The last of the four books that I bought to help me prefer for my PhD was “Getting a PhD in Law” by Caroline Morris and Cian Murphy, 2011. Obviously the book is aimed at prospective and current law PhD students, and I wouldn’t recommend it for students of other disciplines.
The book covers: preparing a research application; legal methodologies; writing your thesis; the supervisory relationship; PhD problems; the viva; publishing your work; and finally life after the PhD. The book isn’t quite as accessible as other PhD advice books that I have read, as I had to re-read certain sections to make sure I understood them fully. The advice in the book is solid, but I didn’t notice any particular techniques that they suggested that differed to what I’d already read in other books.
That said, I really struggled when writing my PhD research proposal’s methodology section. My first draft basically said “I will go to the library and read lots. Maybe I will interview people but I don’t know who or why.” Not exactly a winning research proposal! I read the legal methodology section in this book and it gave me all the information I needed to understand a) which legal methodologies existed and b) which methodology suited my project. I really believe that reading this section, and thereby strengthening my methodology section, helped me to be accepted onto the PhD studentship. I owe a lot to this section!
Likewise, the authors clearly know what they’re taking about in the legal field. They have included an appendix with a list of useful resources for legal students/ practising lawyers. The list includes websites linked to funding in academia, such as Research Councils UK; websites that list current PhD vacancies, such as http://www.findaphd.com; and websites that provide light relief throughout the PhD process through cartoons and humour. If you’re a lawyer you’ve probably heard of most of them, but there will some that you probably haven’t. Either way, it’s handy having all those links in one place.
They also include a list of their favourite “blawgs” (legal blogs) in the book which is extremely useful. One of the blogs (sorry, I’m not using the word ‘blawg’, it’s ridiculous) that they recommend, along with the main EU and UK legal institutions, is IPKat at http://www.ipkitten.blogspot.com. The blog focuses on developments in the area of intellectual property law, which is what my PhD will focus on. Somehow, I’d never heard of the blog, but after checking it out, I found that it’s simply brilliant! I would recommend you have a look for yourself if intellectual property law interests you at all.

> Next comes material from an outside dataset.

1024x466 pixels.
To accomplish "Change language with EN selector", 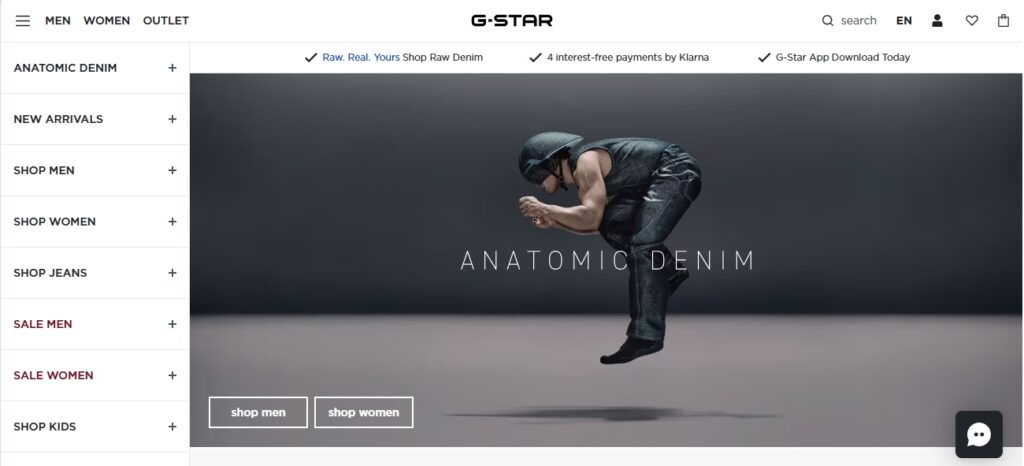I will pyautogui.click(x=904, y=21).
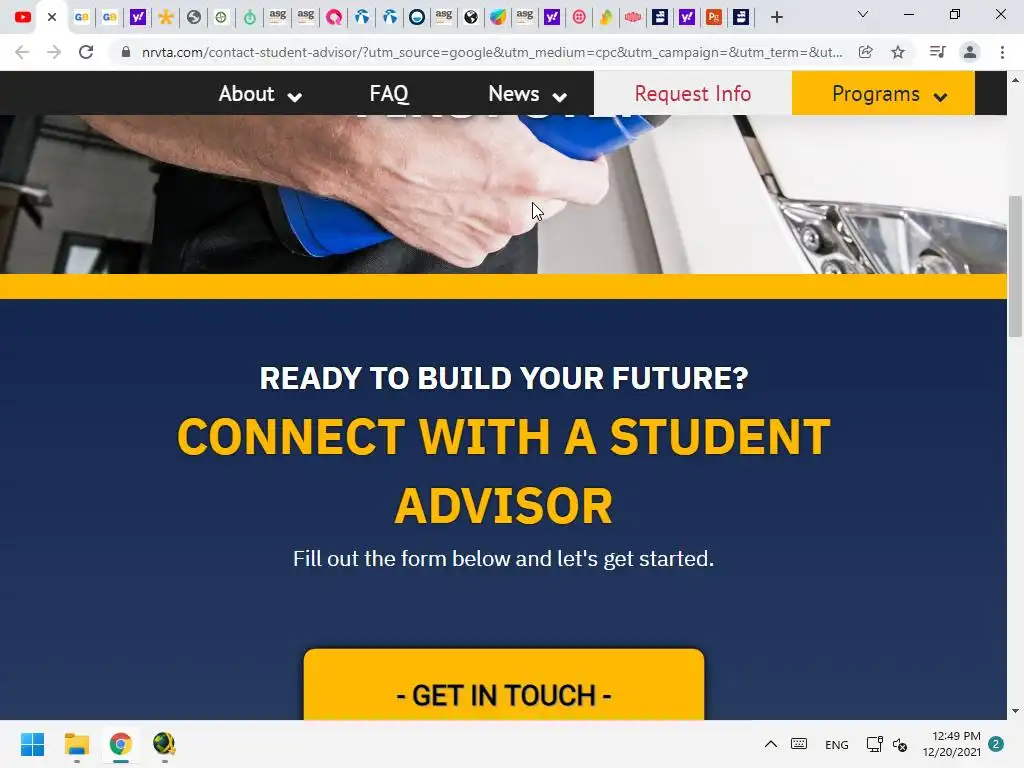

I think that this book contains a wealth of resources, funding organisations and legal organisations relevant to anyone doing a law PhD. Whilst the content is a good overview of the PhD process, I would recommend reading this book in conjunction with a more in-depth thesis-writing book to make sure you gain a thorough understanding of how to tackle each aspect of a PhD. It is still a very worthwhile read for legal students, particularly the methodology section and lists of resources.